Una volta messe in sicurezza le
categorie più fragili ed esposte al Covid-19, per uscire dalla
crisi legata alla pandemia è necessario mettere in campo un mix
di politiche all'insegna di "lockdown più smart e vaccinazione
attenta alla salute ma anche al Pil". Sono queste le principali
conclusioni di due studi, basati su evidenze scientifiche emerse
dall'analisi di grandi numeri, presentati nel corso di una
conferenza online organizzata da Big Data in Health Society
(Bdhs).
Il primo studio, condotto da Antonio Scala, presidente di
Bdhs e ricercatore dell'Istituto dei sistemi complessi del CNR,
è stato appena pubblicato su Scientific Reports, rivista del
Gruppo Nature: ha cercato di rispondere alla domanda se sia
possibile applicare il lockdown in maniera differenziata per
categorie lavorative, in modo da abbassare la diffusione del
virus mantenendo dei livelli di economia sostenibile. "Se
dovessero essere ancora necessarie in futuro misure di lockdown
- spiega Scala - sarebbe fondamentale sviluppare prima
un'infrastruttura per il contact tracing in modo da fare
interventi targettizzati. Un tale approccio, pur non dimostrando
spesso di essere in grado di smorzare i focolai sul nascere,
permetterebbe di minimizzare almeno gli impatti economici".

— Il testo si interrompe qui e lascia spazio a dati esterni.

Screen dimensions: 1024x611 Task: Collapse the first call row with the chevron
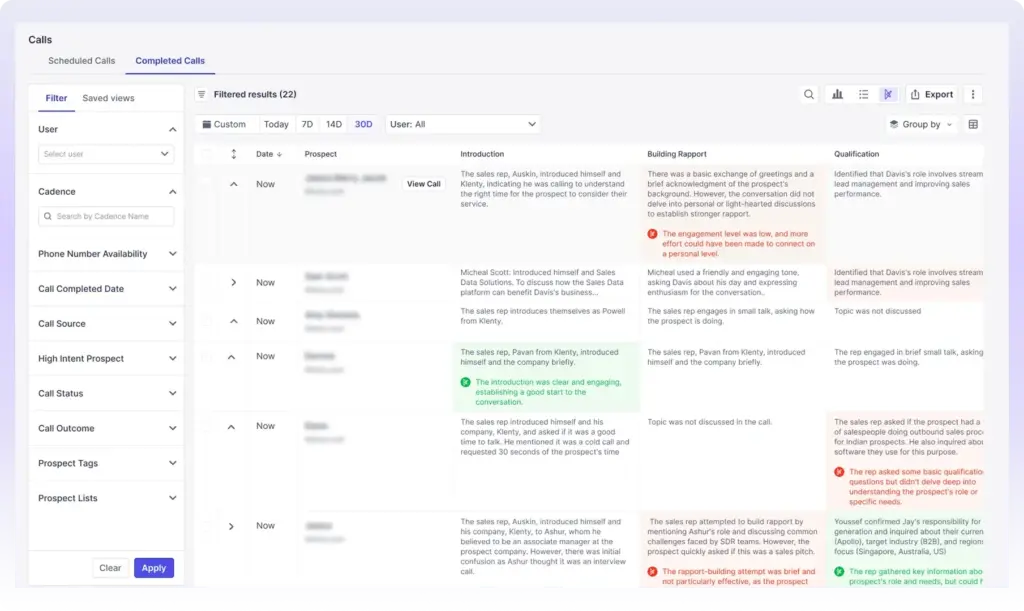[233, 183]
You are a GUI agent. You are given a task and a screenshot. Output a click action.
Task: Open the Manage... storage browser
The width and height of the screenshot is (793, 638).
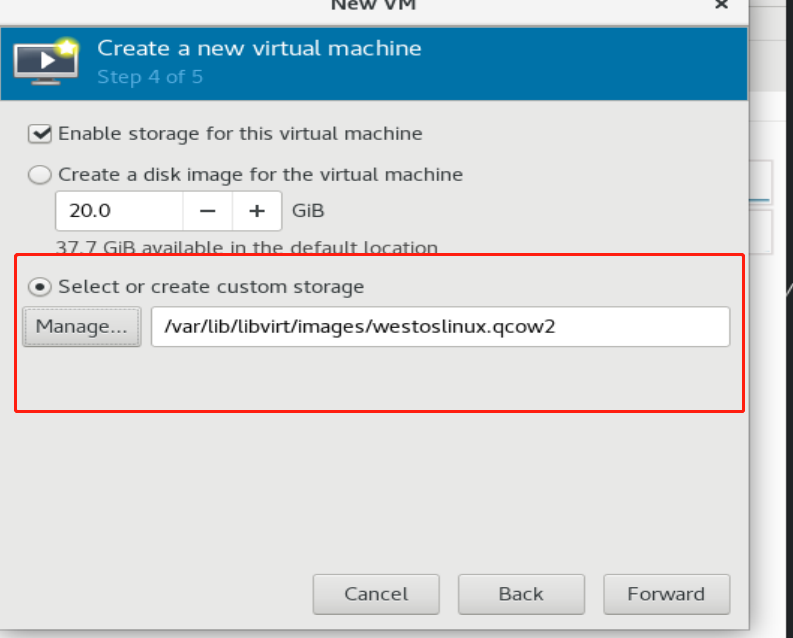(81, 327)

Il secondo lavoro, guidato da Angelo Facchini, ricercatore
della Scuola Istituzioni Mercati Tecnologie (Imt) di Lucca, ha
studiato un criterio di priorità vaccinale in un'ottica di
attenzione al lavoro. "Chi telelavora incide in maniera diversa
sulla mobilità e quindi sulla diffusione del virus. Tra
individui paragonabili per condizioni di salute ed età, quindi,
sarebbe consigliabile - spiega Facchini - vaccinare con priorità
chi non può fare smart working ed è sottoposto a cassa
integrazione. In questo modo, sarebbe possibile riallocare i
fondi destinati alla Cig". Per questo, "rimodulare le priorità
di vaccinazione sulla base del rischio disoccupazione
consentirebbe una categorizzazione dei soggetti che potrebbero
incidere maggiormente sull'economia".